(Task inputs begins)
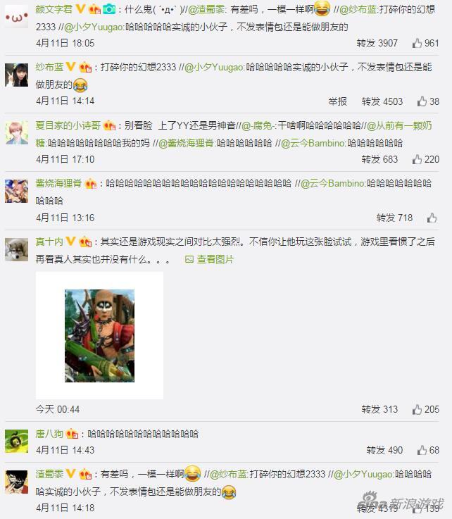Open the game character image thumbnail

tap(99, 336)
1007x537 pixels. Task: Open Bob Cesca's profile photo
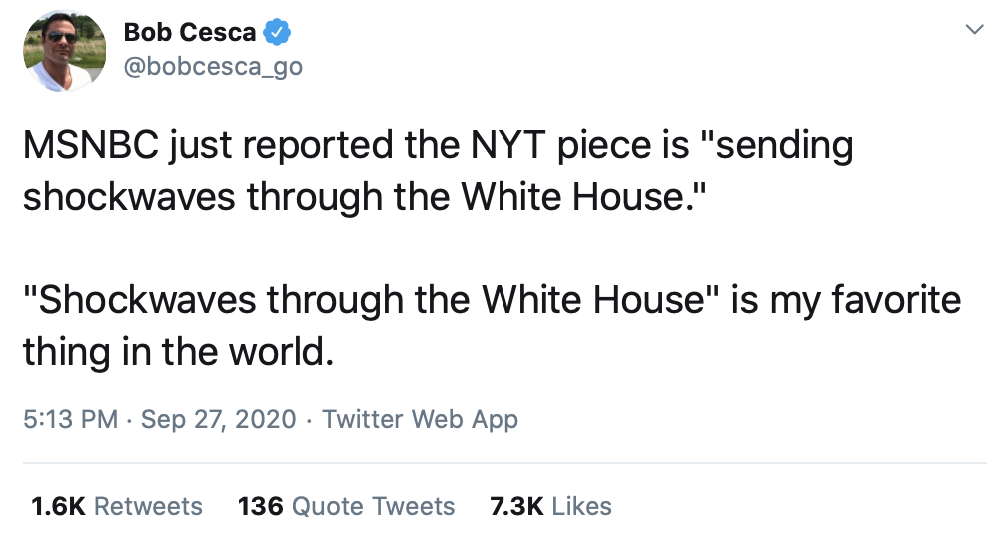coord(64,50)
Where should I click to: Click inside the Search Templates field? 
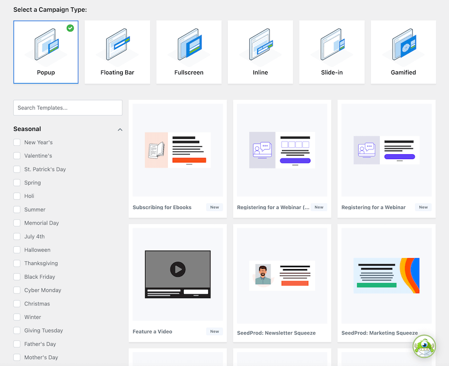(x=67, y=107)
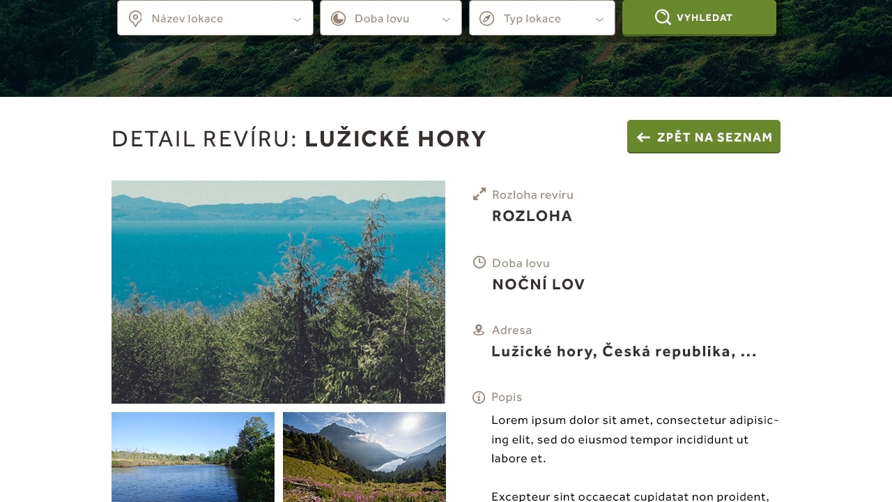Screen dimensions: 892x502
Task: Click the clock icon in Doba lovu dropdown
Action: [x=339, y=19]
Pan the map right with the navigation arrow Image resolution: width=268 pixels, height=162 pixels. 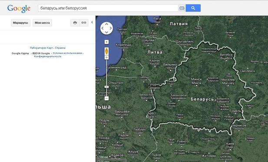click(111, 28)
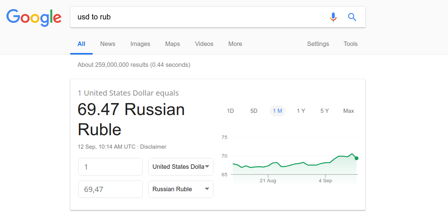Open the Maps tab
448x214 pixels.
[x=172, y=44]
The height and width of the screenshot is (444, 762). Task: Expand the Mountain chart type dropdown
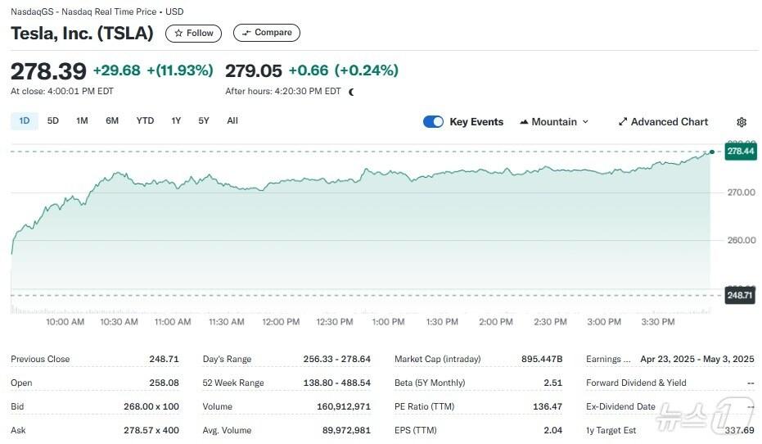point(585,122)
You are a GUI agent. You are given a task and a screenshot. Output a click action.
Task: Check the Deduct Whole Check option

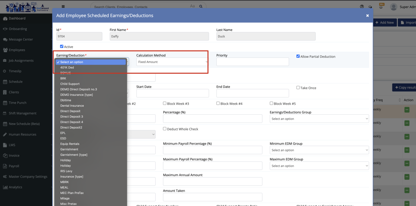165,129
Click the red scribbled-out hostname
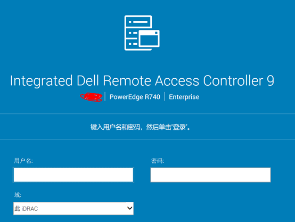This screenshot has width=295, height=222. [91, 97]
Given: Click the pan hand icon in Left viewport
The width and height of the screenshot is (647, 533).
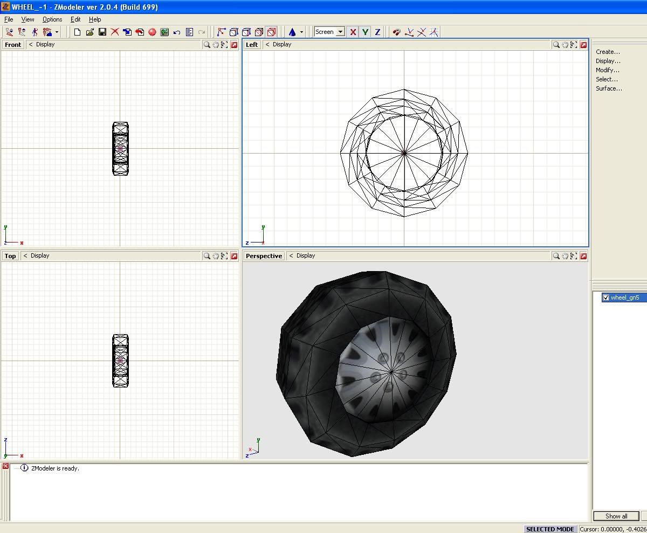Looking at the screenshot, I should [x=565, y=45].
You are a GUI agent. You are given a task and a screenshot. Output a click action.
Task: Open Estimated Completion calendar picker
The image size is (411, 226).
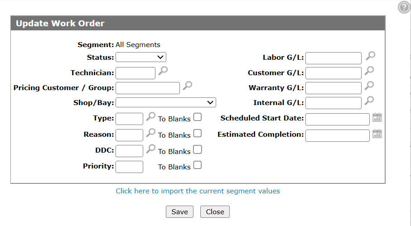tap(377, 134)
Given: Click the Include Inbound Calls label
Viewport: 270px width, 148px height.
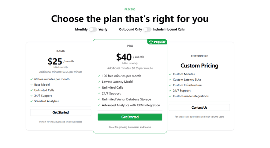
(Task inputs ends)
Begin at the line in the entries above that has "The height and", stop after the line that has "Given: Click the Include Inbound Calls label", and output exactly those lines without pictures.

## [Worked solution]
The height and width of the screenshot is (444, 762). Task: Expand the Mountain chart type dropdown
point(585,122)
You are a GUI agent. You are given a task and a screenshot. Output a click action.
Task: Check the Deduct Whole Check option

165,129
Click the red scribbled-out hostname
This screenshot has width=295, height=222. [91, 97]
Given: Click the pan hand icon in Left viewport
The width and height of the screenshot is (647, 533).
Looking at the screenshot, I should [x=565, y=45].
You are a GUI agent. You are given a task and a screenshot. Output a click action.
Task: Open Estimated Completion calendar picker
The image size is (411, 226).
tap(377, 134)
Given: Click the Include Inbound Calls label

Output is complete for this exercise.